A word of caution and instruction. A knee-jerk reaction to talking about saints is to assume that we’re talking in the same way that the Roman church talks about them. We’re not. However, as Lutherans we don’t reject something solely because it’s found in a congregation labeled as Roman Catholic or Methodist or Baptist; if that was the case we’d have to get rid of confessing our sins, reading and listening to the Word of God, singing, sitting in pews, electric lighting, all these decorations, etc. Instead we reject something if it conflicts with the Gospel and the teaching of the Scriptures, and thus obscures Jesus Christ alone as our hope of salvation, forgiveness of sins, and eternal life. Our own Lutheran Confessions uphold considering the lives of the saints – and when I say “saint” I mean a Christian, a person who has been made holy by the Holy Spirit given to them through the Word and Holy Baptism. Here’s what the Lutheran Confessions state: “Of the worship of saints they teach that the memory of saints may be set before us, that we may follow their faith and good works, according to our calling, as the Emperor may follow the example of David in making war to drive away the Turk from his country.”
This is the positive use of the stories of our brothers and sisters in Christ. Not to make them out to be any sort of help or aid when it comes to salvation. But instead to hold them up as good examples to seek to imitate, as they themselves lived out their lives according to the teaching of Christ in the Holy Scriptures. In the same way the Apostle Paul holds himself out to the Christians that he writes to and asks them to imitate him. In the same way Christian parents will model for their children the pious life of faith in Christ by praying, reading the Scriptures with their families, making use of the Word of God and the Sacrament of the Altar regularly in the Divine Service, giving generously to the Church and to those in need from the treasures that God has given them. In this way children will see the faith modeled for them by the saints that God has put in their lives: their parents.
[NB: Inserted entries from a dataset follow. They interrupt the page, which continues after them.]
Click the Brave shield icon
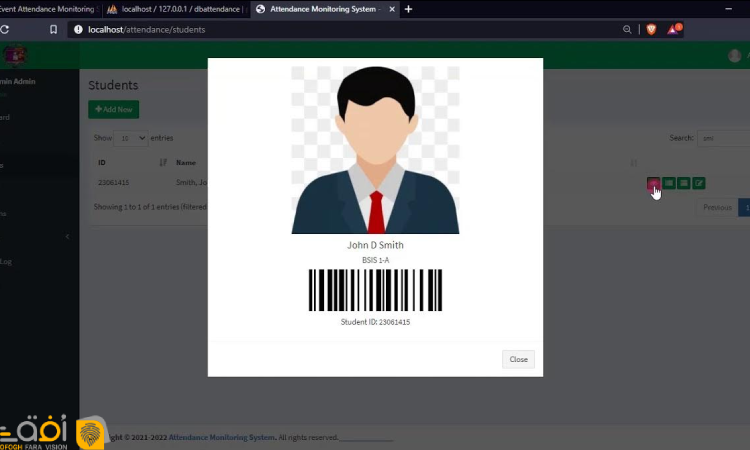The height and width of the screenshot is (450, 750). [651, 30]
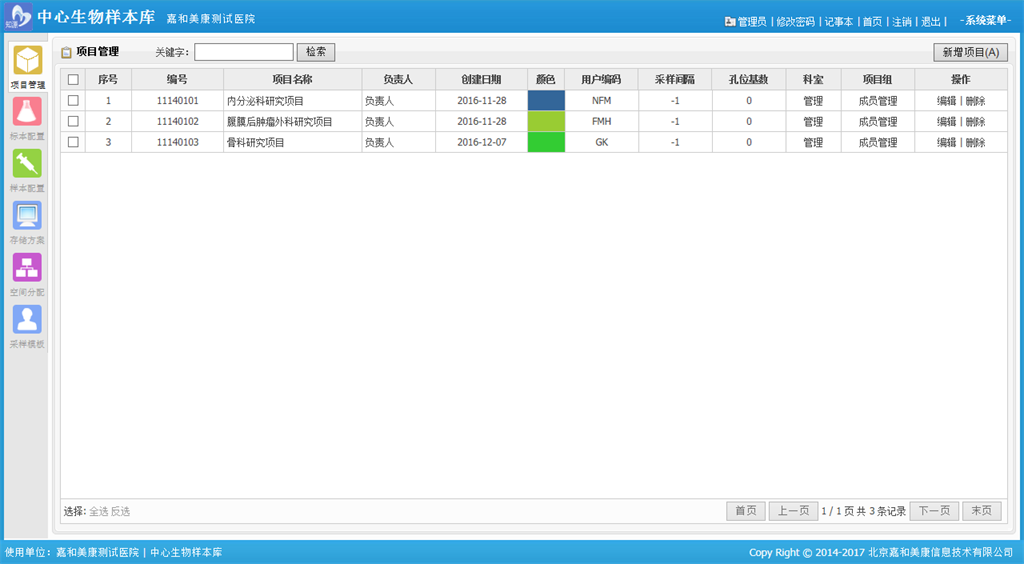The height and width of the screenshot is (564, 1024).
Task: Open 空间分配 hierarchy icon
Action: 27,268
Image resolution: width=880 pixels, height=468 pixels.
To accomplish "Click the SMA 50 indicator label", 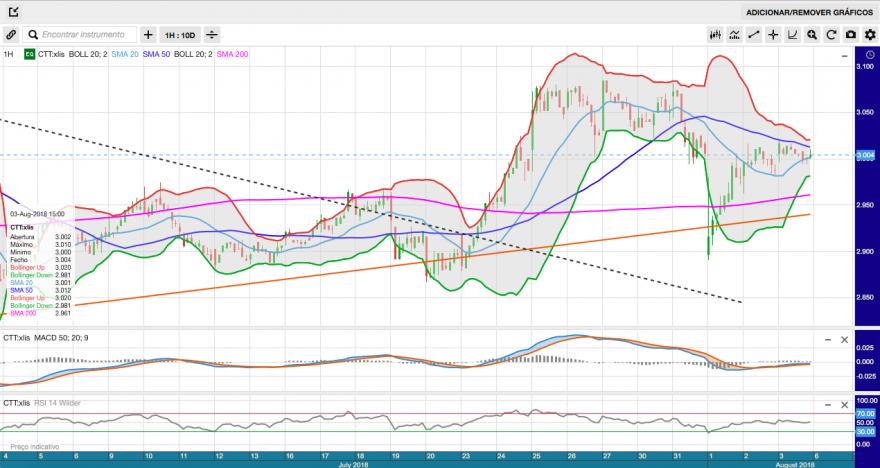I will (157, 54).
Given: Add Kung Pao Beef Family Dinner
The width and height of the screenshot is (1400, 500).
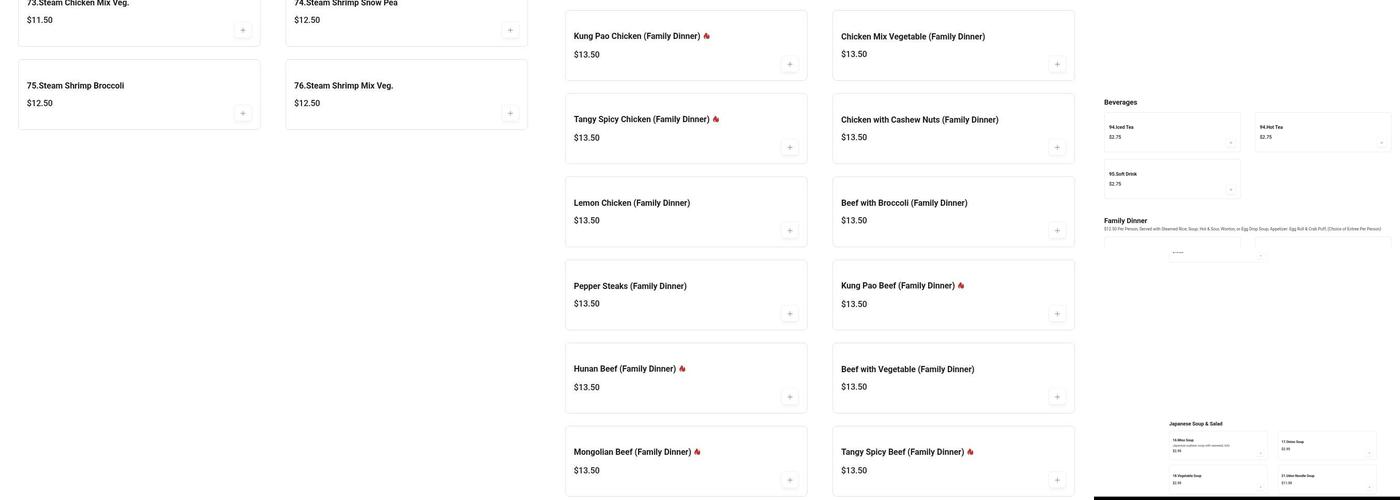Looking at the screenshot, I should click(1057, 314).
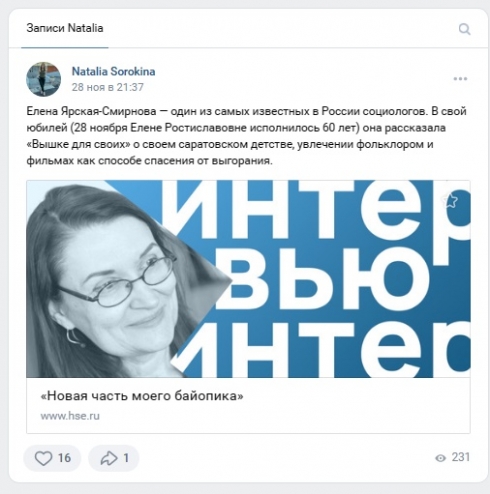
Task: Share the post via the arrow icon
Action: [x=109, y=458]
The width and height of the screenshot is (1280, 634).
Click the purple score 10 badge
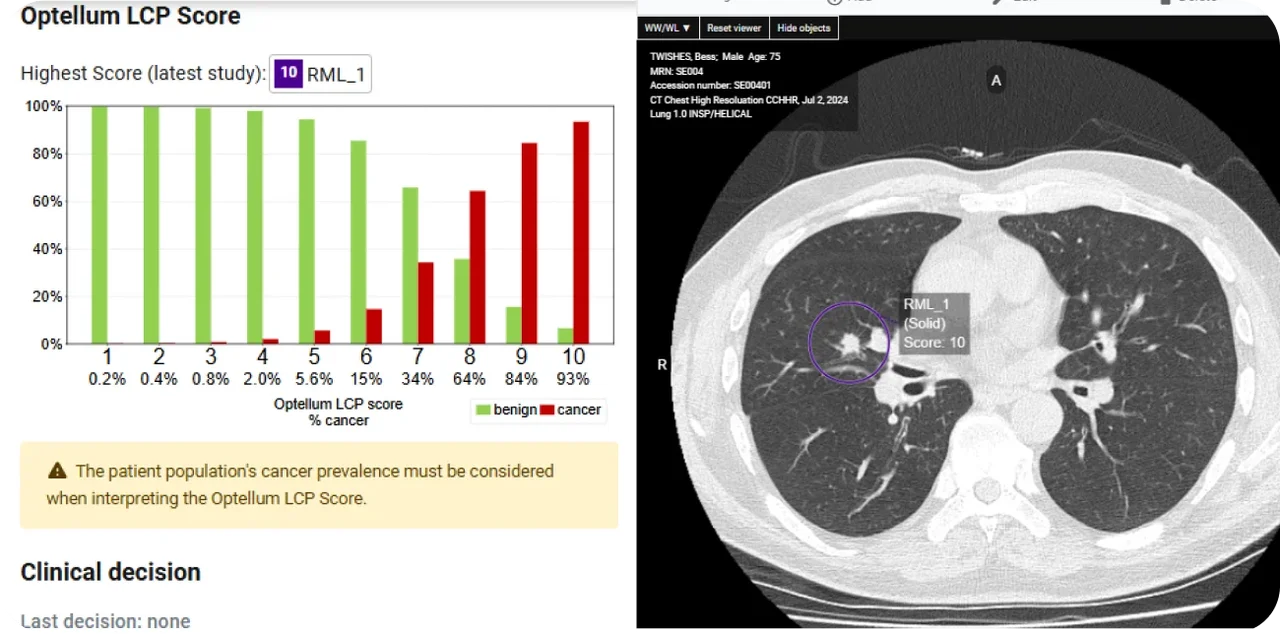(288, 73)
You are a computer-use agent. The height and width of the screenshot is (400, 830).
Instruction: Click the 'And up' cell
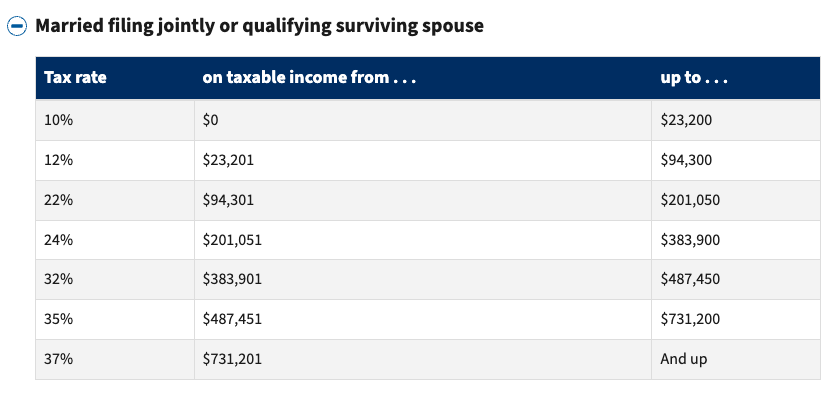[x=683, y=358]
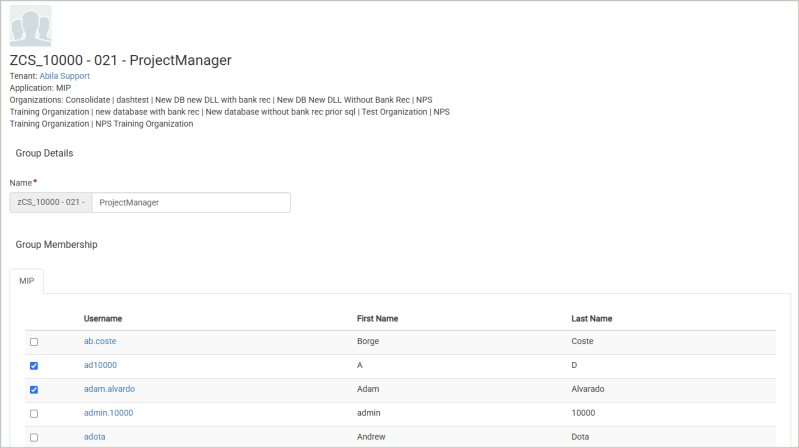Click the First Name column header
This screenshot has width=799, height=448.
point(378,319)
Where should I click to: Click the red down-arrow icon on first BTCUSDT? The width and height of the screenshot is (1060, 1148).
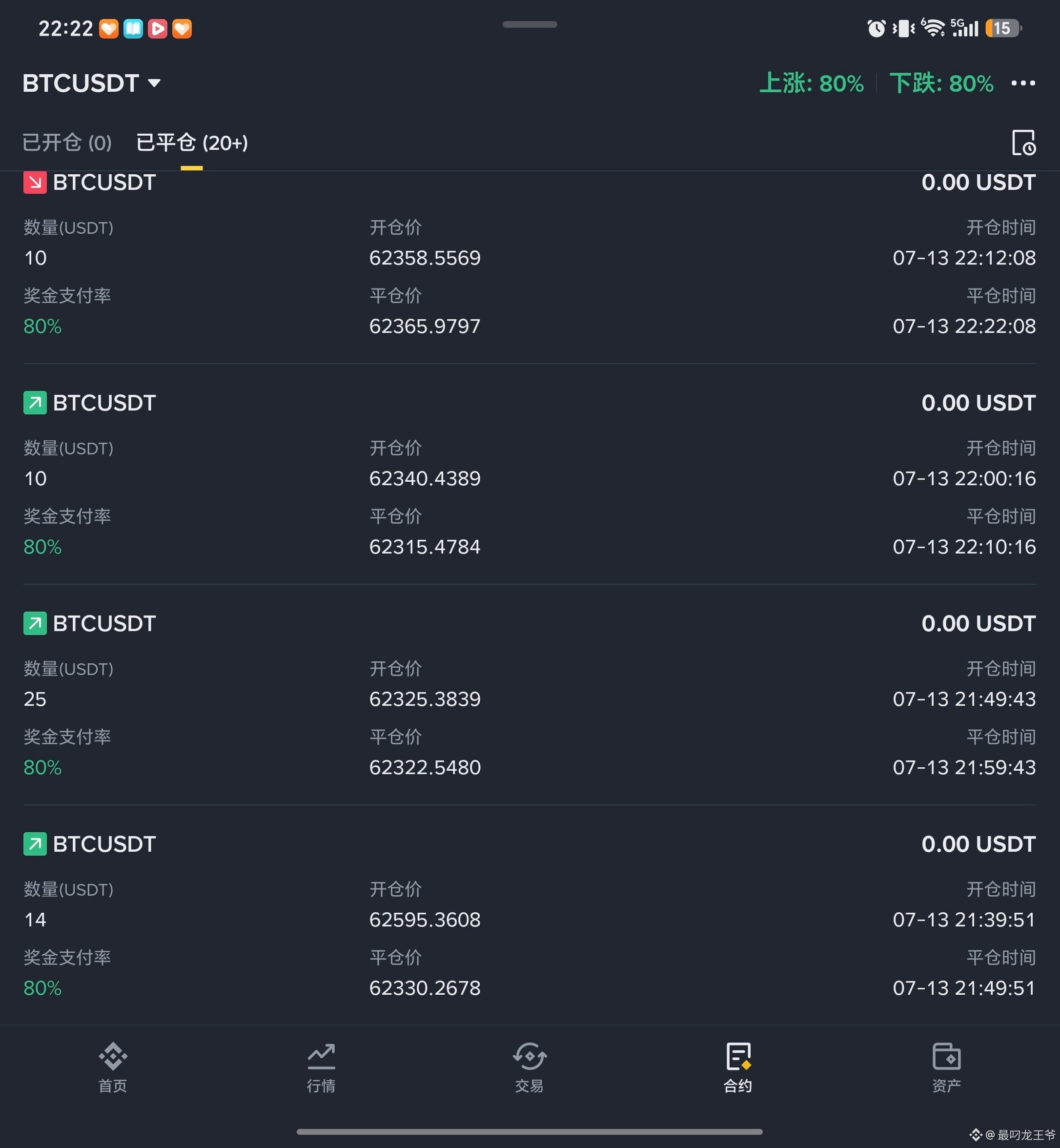(35, 183)
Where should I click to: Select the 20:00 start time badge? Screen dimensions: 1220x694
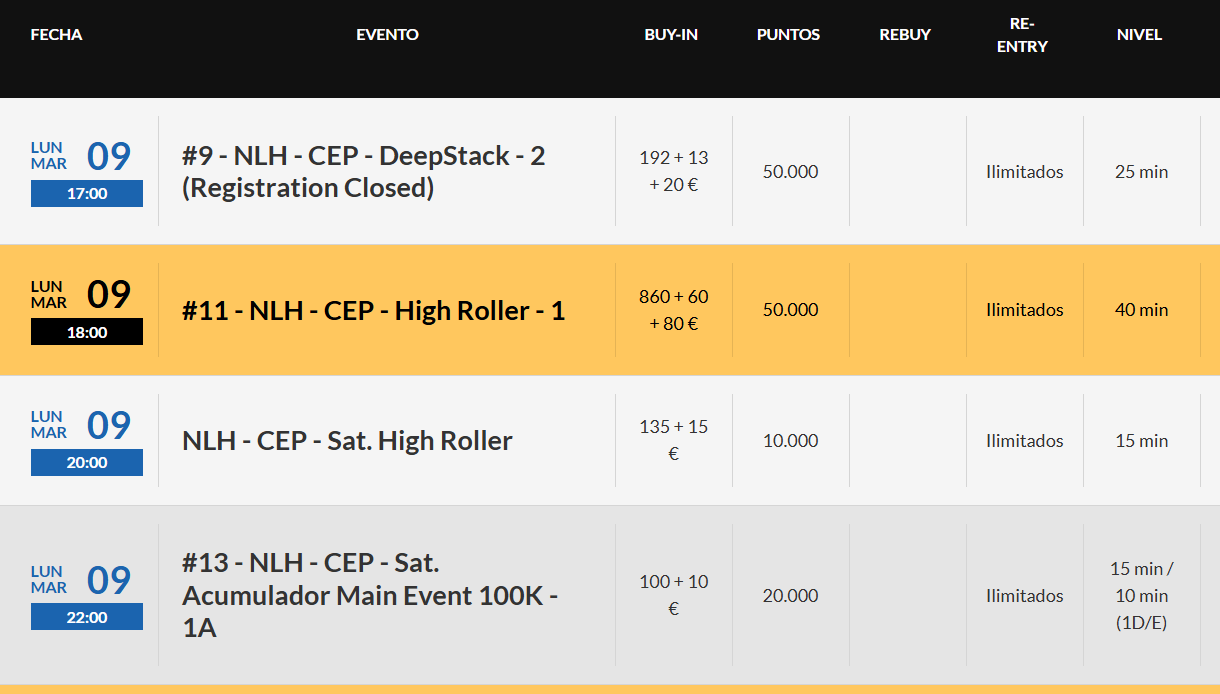[87, 463]
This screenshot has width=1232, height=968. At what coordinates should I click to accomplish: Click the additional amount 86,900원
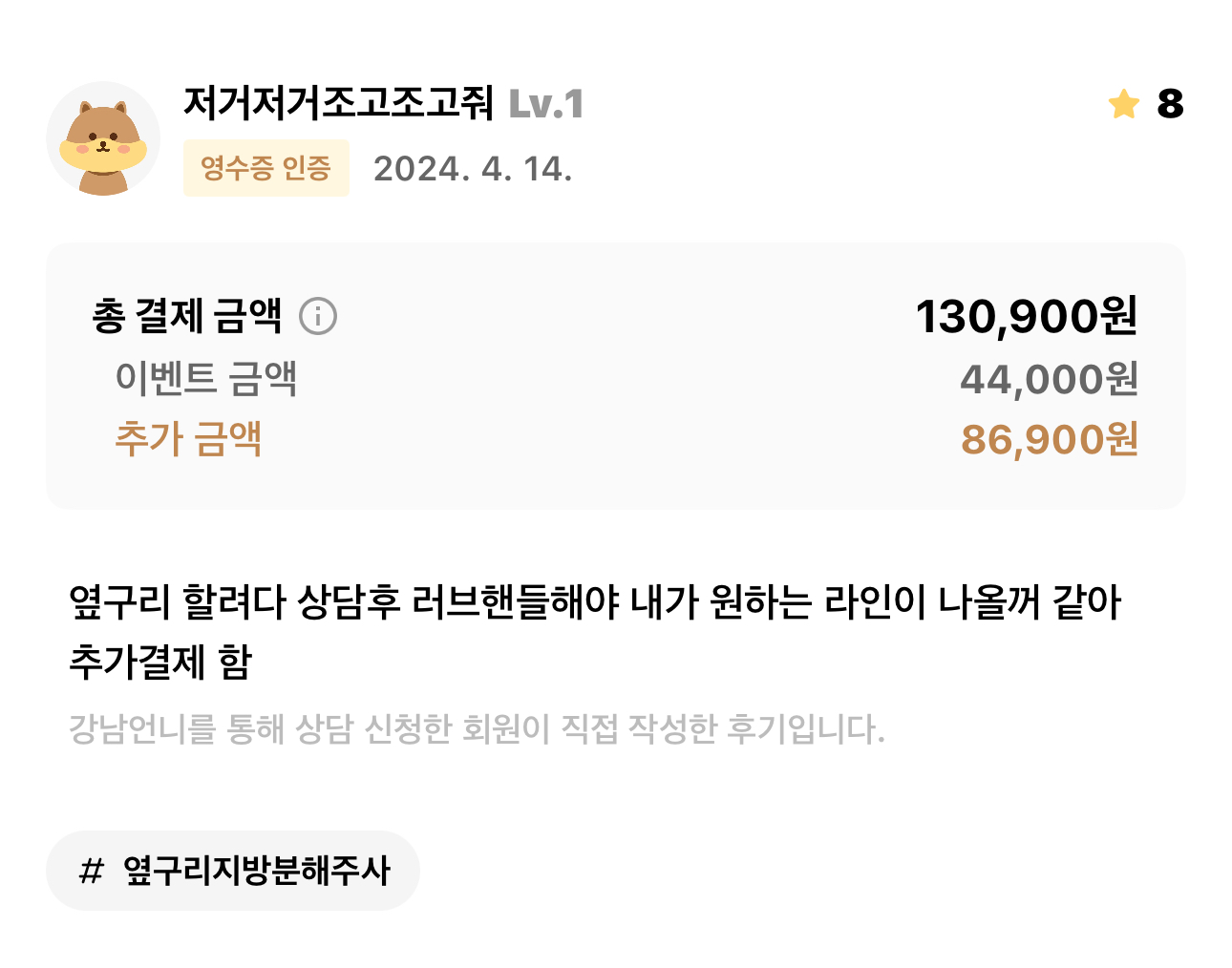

So then tonight we hear a little about Nicholas, Bishop of Myra, our father in the faith and an example of Christian generosity, charity, and mercy. There are actually several notable stories about Nicholas, but I want to just tell one tonight.
Nicholas heard of a poor man who had three daughters, but no dowry to give any of them. Because of this, it would be very difficult for the girls to marry; in their time and place, this meant a very hard life for the daughters once their father died or grew too weak to support their lives, and so the girls would have likely ended up in slavery or prostitution.
Nicholas in his kindness used some funds that the Church had in order to help them and prevent them from ending up in that way. At night, Nicholas dropped into the house three small bags of gold coins. With these three gifts, the daughters now each had money for a dowry and were able to marry. Nicholas was able to save these women from a terrible life of burden and harm to their consciences.
In this way, Nicholas reflects the love of Christ and sets an example for us. For every one of us has received help and aid from our Lord Jesus, when we were helpless to aid ourselves or to have any hope of rescue from our misery and fallenness.
So the words from the Epistle which Paul wrote to the Christians in Corinth are profound: ”Blessed be the God and Father of our Lord Jesus Christ, the Father of mercies and God of all comfort, who comforts us in all our affliction, so that we may be able to comfort those who are in any affliction, with the comfort with which we ourselves are comforted by God.”
Even as we find ourselves in suffering, misery, helplessness, despair, our Lord Jesus has suffered for us. When we behold His lowly birth, life, and death for us, we see that truly the riches of heaven are ours, even now. He gives them to us. He provides for all of our needs of body and soul.
In the same way then, we, like Nicholas, can in mercy and pity care for those in our lives who like us are suffering, miserable, helpless, and despairing. The comfort we have received we now can give. The help and aid Jesus has rendered to us, through His Word and through our brothers and sisters in Christ, we now can render to our neighbor.
This comfort never goes away, either. For the promises of God are always yes in Christ Jesus. His mercies are new every morning; that is, they are always present for you. In His lowly manger and on His throne of the cross, Jesus still gives to you not gold or silver but the fruit of His holy, precious blood and his innocent suffering and death; namely, the forgiveness of your sins, eternal life, and every help you need.